Aulas a pour sa part reconnu la nécessité de prendre du recul et de permettre au Brésilien de se familiariser avec le rôle. Pour le propriétaire lyonnais, ramener Juninho était un objectif personnel et, bien que gâchis, les résultats obtenus jusqu’à présent semblent confirmer l’appel.

LE SILENCIEUX

. Parler d’une inclinaison au championnat est prématuré, mais cela démontre à quel point Les Gones ont commencé sous Sylvinho. Si les difficultés du PSG s’aggravent encore, les conditions d’une course à deux chevaux seront réunies, même si les Parisiens devront être aussi compétitifs que Lyon.

De manière réaliste, Lyon devrait viser une solide deuxième place et laisser le PSG assumer le fardeau de l’attente. Dans les années récentes Les Gones Les plus grands adversaires sont eux-mêmes, une version footballistique de Batman, le méchant Two-Face, capable de vaincre le meilleur match de l’Europe et d’affronter ensuite un vairon le suivant.

Ce qui est remarquable à propos de Sylvinho’s Lyon, c’est sa dominance dominante et l’ampleur du contrôle qu’ils exercent. L’attaque déclenche, mais plus prometteur, il n’ya ni sentiment de vulnérabilité ni sentiment de vulnérabilité défensif. La taille de l’échantillon est petite, mais les chances que Lyon a concédées contre Monaco et Angers étaient largement à faible risque. Les cartes XG des victoires et des victoires soulignent l’adhérence dont jouissent les Lyonnais lors de ces deux matches et, sur la base du test de la vue, la formation de Sylvinho n’a jamais semblé être en danger. Si on s’occupe du ventre mou de l’OL, les 7 fois vainqueur de la Ligue 1 ne seront plus à la hauteur.

Ensuite, il y a la nature proactive du football de Sylvinho, qui a clairement demandé à son équipe de faire pression et d’imposer des revirements. Une fois la possession transférée, le cadre permet aux joueurs attaquants de frapper rapidement, de manière créative et efficace. Lyon a l’air assez confiant pour repousser ses adversaires et possède les moyens nécessaires pour diviser les équipes en marquant différents types de buts.

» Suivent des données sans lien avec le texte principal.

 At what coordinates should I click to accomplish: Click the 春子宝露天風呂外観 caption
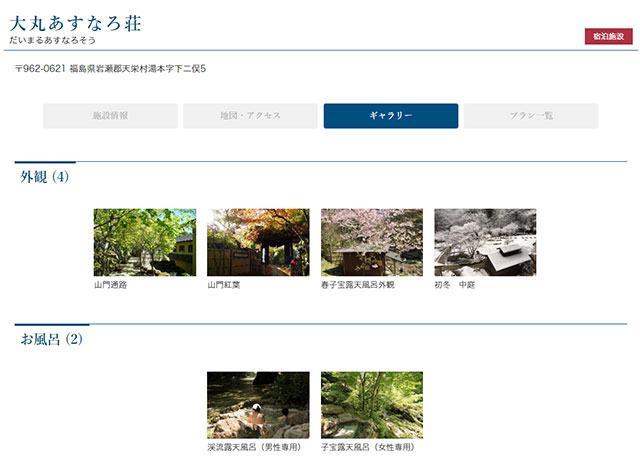[358, 285]
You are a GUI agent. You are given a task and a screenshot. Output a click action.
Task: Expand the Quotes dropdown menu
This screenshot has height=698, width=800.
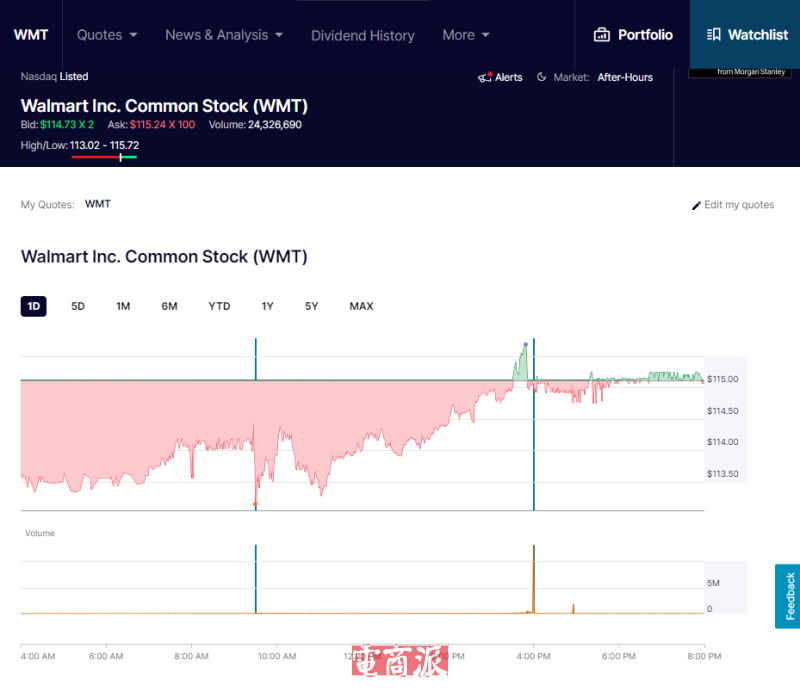pos(107,35)
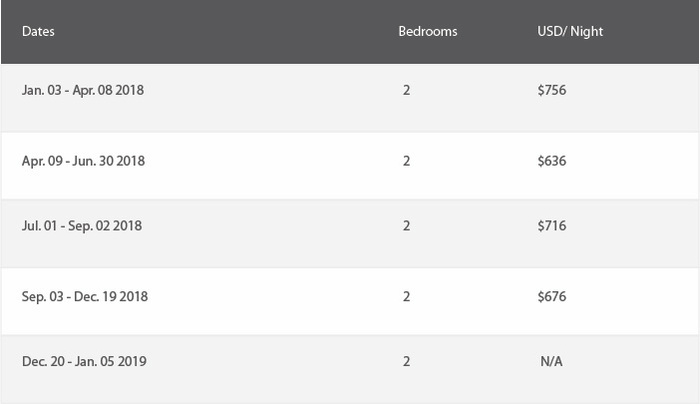Click the $636 nightly rate
The height and width of the screenshot is (404, 700).
[552, 161]
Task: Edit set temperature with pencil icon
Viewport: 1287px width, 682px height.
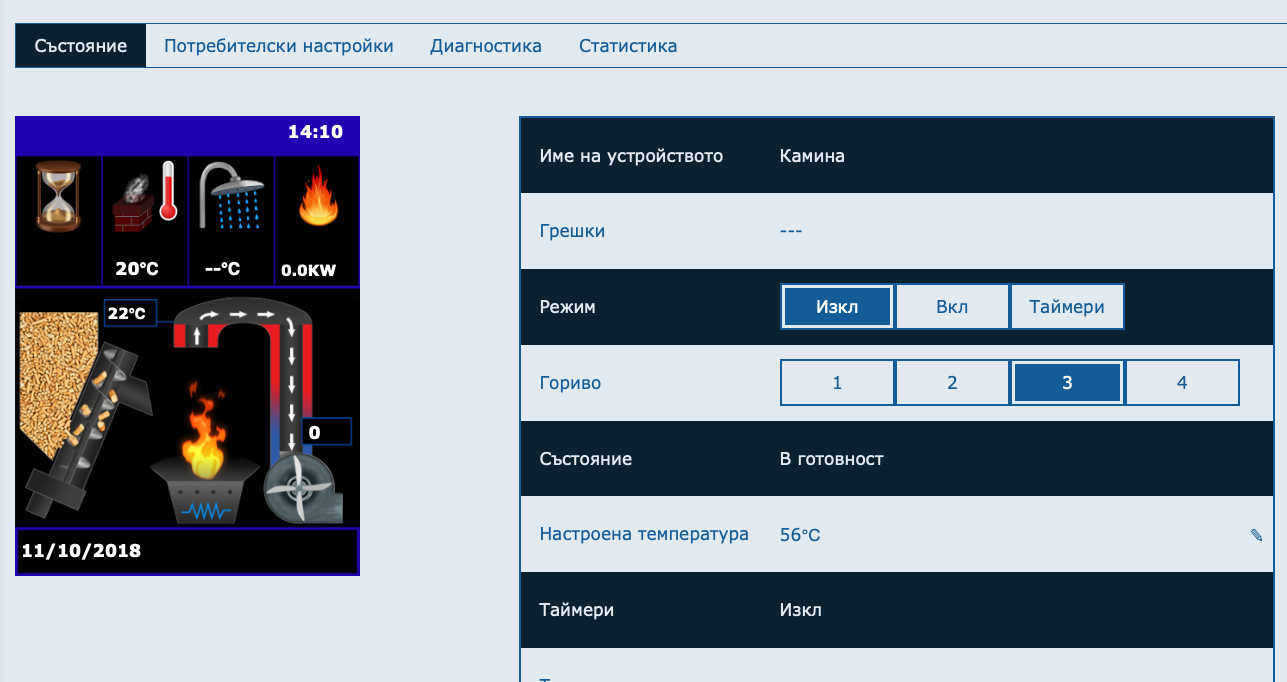Action: [1256, 535]
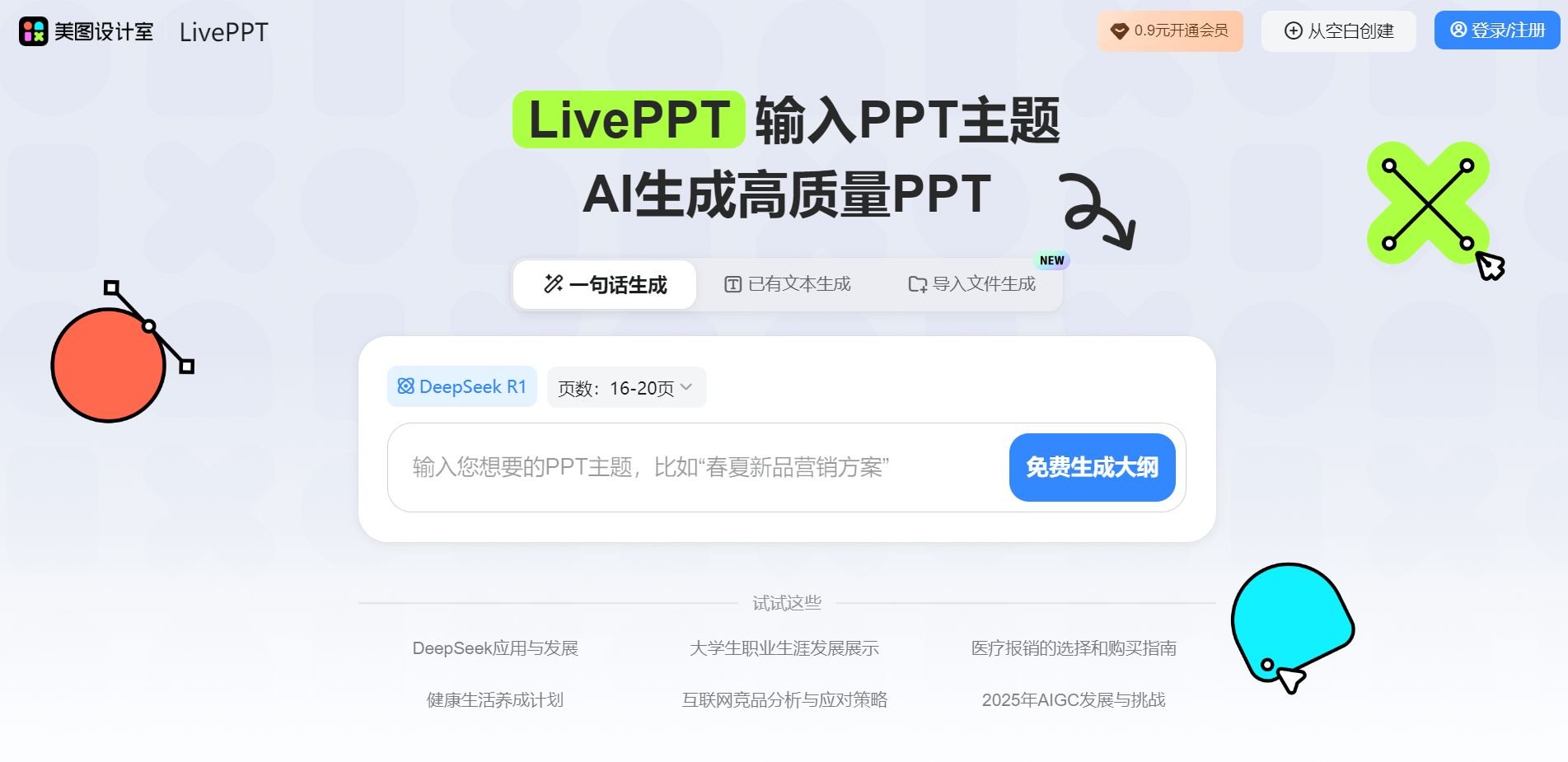Select the magic pen icon on 一句话生成
Image resolution: width=1568 pixels, height=762 pixels.
[x=552, y=284]
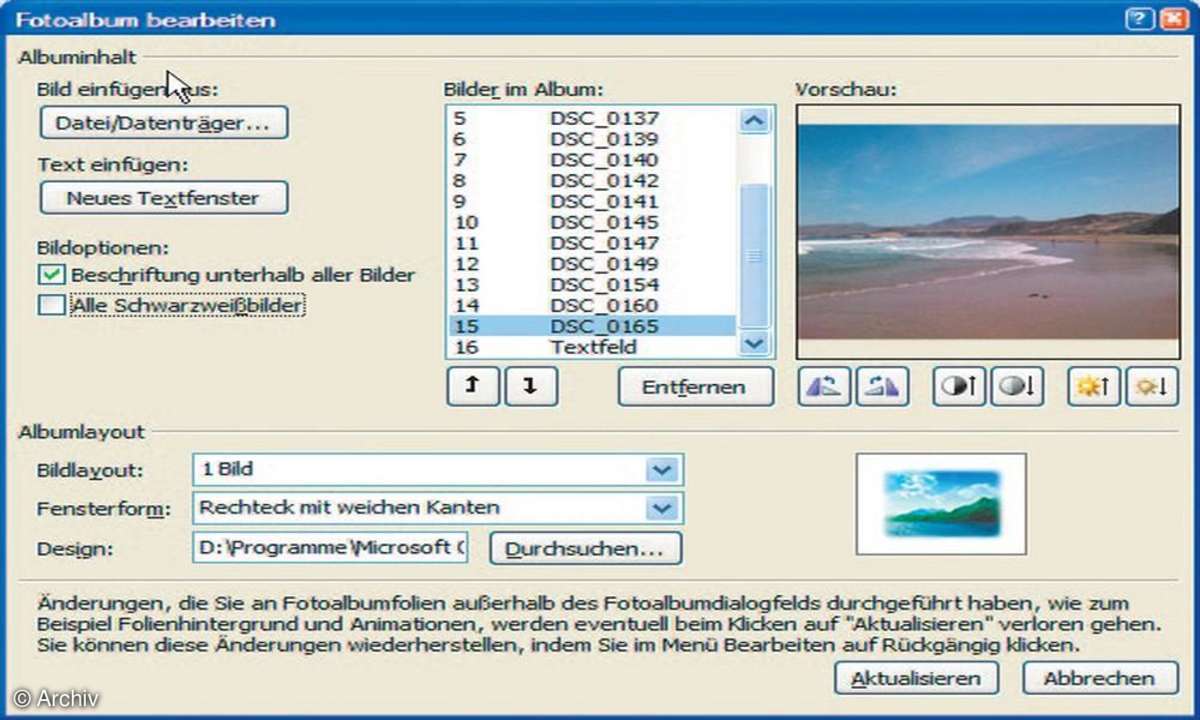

La seule mise en garde est que ni Monaco ni Angers ne représentaient une grande menace, mais les signes sont positifs.

PREMIERS PAS

L’objectif principal de cette saison doit être une deuxième place et un sérieux défi pour la Coupe de la Ligue et la Coupe de France. Si Sylvinho peut guider Lyon au-delà des phases de groupes de la Ligue des Champions, ce serait un bel exploit, mais la première chose à faire est d’arriver à la trêve hivernale avec le plus de points possible.

Ce qui servira le mieux à Lyon en ce moment, c’est de se concentrer sur lui-même et de travailler pour devenir encore plus cohérent, lisse et surtout cohérent. Ce n’est pas une tâche facile, car Sylvinho devra garder son équipe fraîche, surtout lorsque la Ligue des champions débutera, le laissant ainsi négocier une série de matchs en milieu de semaine et le week-end.

La volonté est là – maintenant, il s’agit de savoir si tout le monde au club peut exécuter le plan.

<! –

->

LAISSER UN COMMENTAIRE

S'il vous plaît entrez votre commentaire!